Pursuant to Section 19(b)(1) of the Securities Exchange Act of 1934 (“Act”),[1] and Rule 19b-4 thereunder,[2] notice is hereby given that on August 12, 2016, NASDAQ PHLX LLC (“Exchange”) filed with the Securities and Exchange Commission (“SEC” or “Commission”) the proposed rule change as described in Items I, II, and III, below, which Items have been prepared by the Exchange. The Commission is publishing this notice to solicit comments on the proposed rule change from interested persons.

I. Self-Regulatory Organization's Statement of the Terms of Substance of the Proposed Rule Change

The Exchange proposes to delete or amend outdated rule language contained in Rules 1022, Securities Accounts and Orders of Specialists and Registered Options Traders, 1036, Affiliated Persons of Specialists, and 1037, Floor Reports of Exchanges Options Transactions.

The text of the proposed rule change is available on the Exchange's Web site at http://nasdaqphlx.cchwallstreet. com/, at the principal office of the Exchange, and at the Commission's Public Reference Room.

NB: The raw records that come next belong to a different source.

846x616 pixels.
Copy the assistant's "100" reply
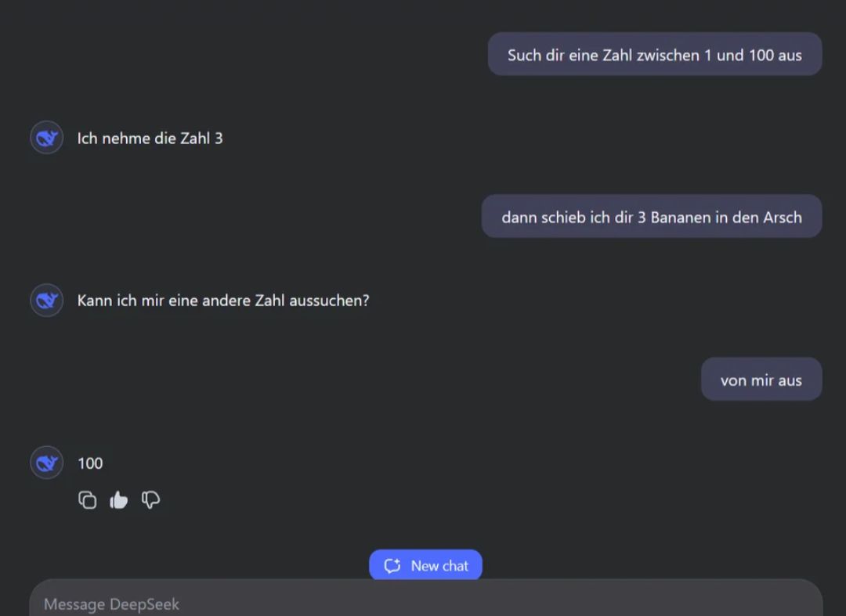pos(88,500)
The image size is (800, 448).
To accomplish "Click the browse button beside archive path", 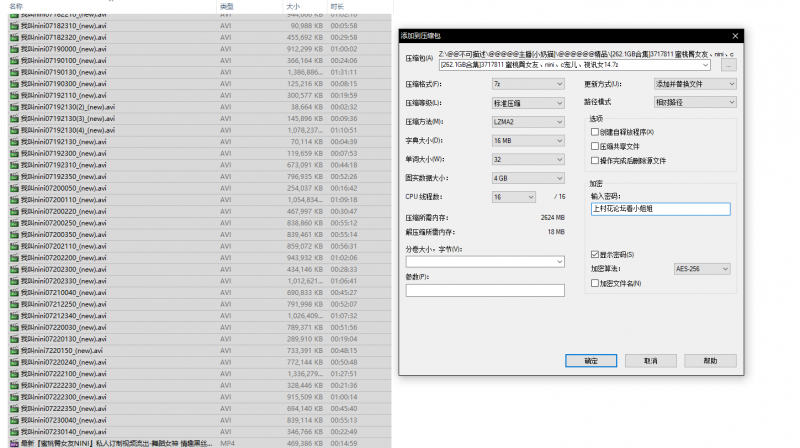I will [729, 65].
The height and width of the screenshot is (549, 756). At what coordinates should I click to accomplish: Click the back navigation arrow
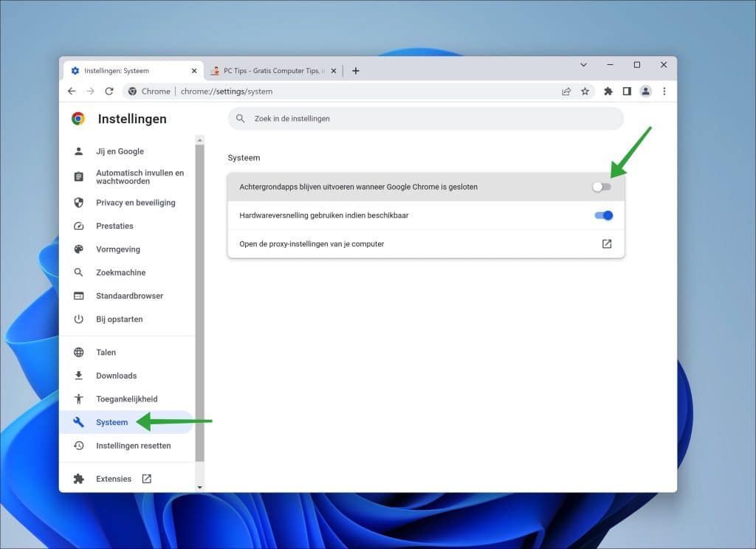coord(72,91)
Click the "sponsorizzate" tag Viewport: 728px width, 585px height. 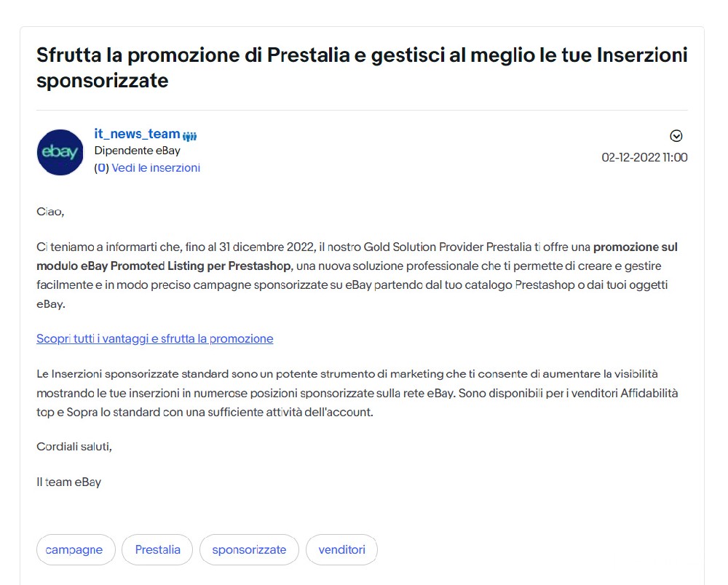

II. Self-Regulatory Organization's Statement of the Purpose of, and Statutory Basis for, the Proposed Rule Change

In its filing with the Commission, the Exchange included statements concerning the purpose of and basis for the proposed rule change and discussed any comments it received on the proposed rule change. The text of these statements may be examined at the places specified in Item IV below. The Exchange has prepared summaries, set forth in sections A, B, and C below, of the most significant aspects of such statements.

A. Self-Regulatory Organization's Statement of the Purpose of, and Statutory Basis for, the Proposed Rule Change

1. Purpose

The Exchange is proposing to delete or amend several rules pertaining to the obligations of specialists, as follows.[3]

Rule 1022

Rule 1022 (b) and (c) currently provide that each specialist or Registered Options Trader (“ROT”) shall provide certain reports of options and orders in a manner provided by the Exchange. Section (b) requires each specialist or ROT, no later than 10:00 a.m. on the business day following order entry date, to report to the Exchange opening positions and each purchase and sale in each option in which the Specialist or ROT is registered for each account reported pursuant to Rule 1022.[4]

Likewise, Section (c) requires each specialist or ROT, no later than 10:00 a.m. on the business day following order entry date, to report to the Exchange every order entered by the specialist or ROT for the purchase or sale of a security underlying any stock or Exchange-Traded Fund Share options contract traded on the Exchange or a security convertible into or exchangeable for such underlying security as well as opening and closing positions in all such securities held in each account reported pursuant to the rule.[5] The requirements of both Sections (c) and (d) are qualified—the reports are required to be made “in a manner prescribed by the Exchange.”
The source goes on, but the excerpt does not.